Fish
Description
Object Label: This charmingly painted tilapia symbolizes fertility. Because tilapias carry their fertilized eggs in their mouth until they are ready to hatch, the Egyptians viewed them as capable of spontaneous generation and thus regeneration and rebirth. X-rays have revealed pellets of clay inside this fish that represent the eggs and suggest it was used as a rattle during rituals, a form of musical accompaniment to prayer. The pastel black, red, and blue paints were common on pottery made at Akhenaten’s capital Amarna, and at his father’s palace at Malkata. Caption: Fish, ca. 1390–1336 B.C.E.. Clay, pigment, 2 9/16 × 4 7/16 × 1 1/4 in. (6.5 × 11.2 × 3.2 cm) mount (deck mount display dims): 3 3/4 × 4 3/4 × 2 1/2 in. (9.5 × 12.1 × 6.4 cm). Brooklyn Museum, Charles Edwin Wilbour Fund, 48.111. (Photo: Brooklyn Museum)
AI image analysis GPT-4o-2024-08-06
Machine-generated from the object's image on May 2026. Not curatorial; treat deities, names, and signs below as the model's best reading, not authority.
A detailed faience sculpture of a fish with scale patterns.
The object is a faience sculpture depicting a fish, characterized by an intricate pattern of scales and vibrant colors. The craftsmanship suggests it was either a decorative piece or part of a larger assembly.

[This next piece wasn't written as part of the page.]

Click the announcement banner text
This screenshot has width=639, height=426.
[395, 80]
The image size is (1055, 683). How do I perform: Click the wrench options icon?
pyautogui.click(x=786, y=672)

Its style is indicative of the expertise in faience work from ancient Egypt, with attention to detail in the creation of the scales and fins.
Cross-references (2)
- BKM-Accession 48.111 tier-2
- BKM-Object 3520 tier-2
About this record's data
- From the source institution — accession, description, dimensions, and dating are as catalogued by Brooklyn Museum — Egyptian, Classical, Ancient Near Eastern Art.
- AI-inferred — the image-analysis panel (deities, names, signs) is machine-generated and may be wrong.
- Approximate location — most map points are plotted at the site centroid, not the exact findspot.
- Inferred links — cross-references marked with a match method other than explicit-source-field were matched by us, not stated by the source.